Filter the entries below down to the lines that hold "title".
--
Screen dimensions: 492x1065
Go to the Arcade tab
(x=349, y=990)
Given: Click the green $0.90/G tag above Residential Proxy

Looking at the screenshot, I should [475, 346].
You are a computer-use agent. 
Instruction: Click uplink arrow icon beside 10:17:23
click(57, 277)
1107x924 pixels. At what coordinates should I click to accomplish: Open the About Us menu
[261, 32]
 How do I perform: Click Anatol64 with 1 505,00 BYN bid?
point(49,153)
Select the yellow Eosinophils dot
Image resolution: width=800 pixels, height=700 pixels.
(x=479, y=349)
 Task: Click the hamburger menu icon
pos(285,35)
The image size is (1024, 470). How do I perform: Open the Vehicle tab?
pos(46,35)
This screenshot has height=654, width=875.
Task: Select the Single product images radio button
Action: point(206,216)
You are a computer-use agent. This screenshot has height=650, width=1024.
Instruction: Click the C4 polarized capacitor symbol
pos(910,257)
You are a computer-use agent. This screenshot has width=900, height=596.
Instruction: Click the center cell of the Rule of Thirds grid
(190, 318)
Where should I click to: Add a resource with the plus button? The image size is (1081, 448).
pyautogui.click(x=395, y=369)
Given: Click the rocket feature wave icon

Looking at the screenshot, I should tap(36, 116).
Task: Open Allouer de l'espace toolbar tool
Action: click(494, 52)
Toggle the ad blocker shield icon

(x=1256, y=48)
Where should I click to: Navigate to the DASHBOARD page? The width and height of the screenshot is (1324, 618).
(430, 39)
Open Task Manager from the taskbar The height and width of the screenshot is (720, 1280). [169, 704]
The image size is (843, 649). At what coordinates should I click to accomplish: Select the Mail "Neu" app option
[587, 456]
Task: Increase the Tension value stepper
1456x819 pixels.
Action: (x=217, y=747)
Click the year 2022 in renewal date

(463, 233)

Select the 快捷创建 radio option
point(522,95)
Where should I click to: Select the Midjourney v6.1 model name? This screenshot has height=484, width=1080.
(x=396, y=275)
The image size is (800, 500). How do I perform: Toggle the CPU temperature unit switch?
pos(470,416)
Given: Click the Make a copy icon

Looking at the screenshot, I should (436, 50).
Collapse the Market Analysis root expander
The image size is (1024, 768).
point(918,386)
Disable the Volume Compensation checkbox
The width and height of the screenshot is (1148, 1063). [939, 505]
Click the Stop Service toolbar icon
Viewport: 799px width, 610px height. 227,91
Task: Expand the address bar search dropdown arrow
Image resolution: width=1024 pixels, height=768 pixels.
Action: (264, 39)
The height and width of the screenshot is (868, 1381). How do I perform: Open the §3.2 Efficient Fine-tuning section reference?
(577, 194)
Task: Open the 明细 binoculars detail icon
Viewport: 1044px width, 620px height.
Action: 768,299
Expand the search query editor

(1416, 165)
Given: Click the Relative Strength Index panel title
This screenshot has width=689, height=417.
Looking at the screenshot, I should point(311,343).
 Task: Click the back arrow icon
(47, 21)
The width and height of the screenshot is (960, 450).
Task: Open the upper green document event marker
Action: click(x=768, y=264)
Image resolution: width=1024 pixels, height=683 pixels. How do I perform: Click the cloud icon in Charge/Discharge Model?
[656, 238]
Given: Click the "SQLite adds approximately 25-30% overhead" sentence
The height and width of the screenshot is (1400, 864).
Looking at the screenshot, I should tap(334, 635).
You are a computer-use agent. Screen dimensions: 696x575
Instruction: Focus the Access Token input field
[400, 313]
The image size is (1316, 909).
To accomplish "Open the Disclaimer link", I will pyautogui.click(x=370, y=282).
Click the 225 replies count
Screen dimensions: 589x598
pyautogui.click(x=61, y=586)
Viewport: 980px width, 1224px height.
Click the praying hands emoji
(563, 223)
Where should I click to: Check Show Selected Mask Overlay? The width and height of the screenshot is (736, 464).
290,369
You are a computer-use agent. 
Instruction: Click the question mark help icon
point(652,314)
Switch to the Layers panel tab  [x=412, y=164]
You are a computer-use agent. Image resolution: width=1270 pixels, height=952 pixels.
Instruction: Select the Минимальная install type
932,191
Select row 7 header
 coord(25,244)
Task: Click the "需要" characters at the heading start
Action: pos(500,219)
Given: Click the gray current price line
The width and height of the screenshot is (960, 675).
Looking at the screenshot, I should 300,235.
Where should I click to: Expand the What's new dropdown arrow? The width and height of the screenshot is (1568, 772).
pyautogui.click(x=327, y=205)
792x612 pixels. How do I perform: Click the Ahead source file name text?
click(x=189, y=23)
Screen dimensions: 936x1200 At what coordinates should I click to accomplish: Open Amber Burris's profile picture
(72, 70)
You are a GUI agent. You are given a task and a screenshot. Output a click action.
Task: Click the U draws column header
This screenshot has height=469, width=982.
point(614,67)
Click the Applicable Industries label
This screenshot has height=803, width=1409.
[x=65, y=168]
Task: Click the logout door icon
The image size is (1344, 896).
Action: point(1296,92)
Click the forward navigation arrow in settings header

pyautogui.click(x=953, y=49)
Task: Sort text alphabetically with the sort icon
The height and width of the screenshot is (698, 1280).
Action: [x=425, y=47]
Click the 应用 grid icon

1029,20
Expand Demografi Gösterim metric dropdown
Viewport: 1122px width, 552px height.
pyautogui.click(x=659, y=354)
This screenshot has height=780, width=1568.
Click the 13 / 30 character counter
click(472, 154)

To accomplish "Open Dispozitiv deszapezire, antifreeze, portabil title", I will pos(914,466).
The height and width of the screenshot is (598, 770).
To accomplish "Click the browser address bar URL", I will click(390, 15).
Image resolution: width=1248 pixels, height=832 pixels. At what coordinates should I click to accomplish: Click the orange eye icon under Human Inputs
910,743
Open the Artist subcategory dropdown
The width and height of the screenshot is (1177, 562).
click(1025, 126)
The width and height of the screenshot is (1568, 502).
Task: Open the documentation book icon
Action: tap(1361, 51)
--
*Completed exercise*.
Given: Click the Relative Strength Index panel title
To accomplish "Open Dispozitiv deszapezire, antifreeze, portabil title", I will pos(914,466).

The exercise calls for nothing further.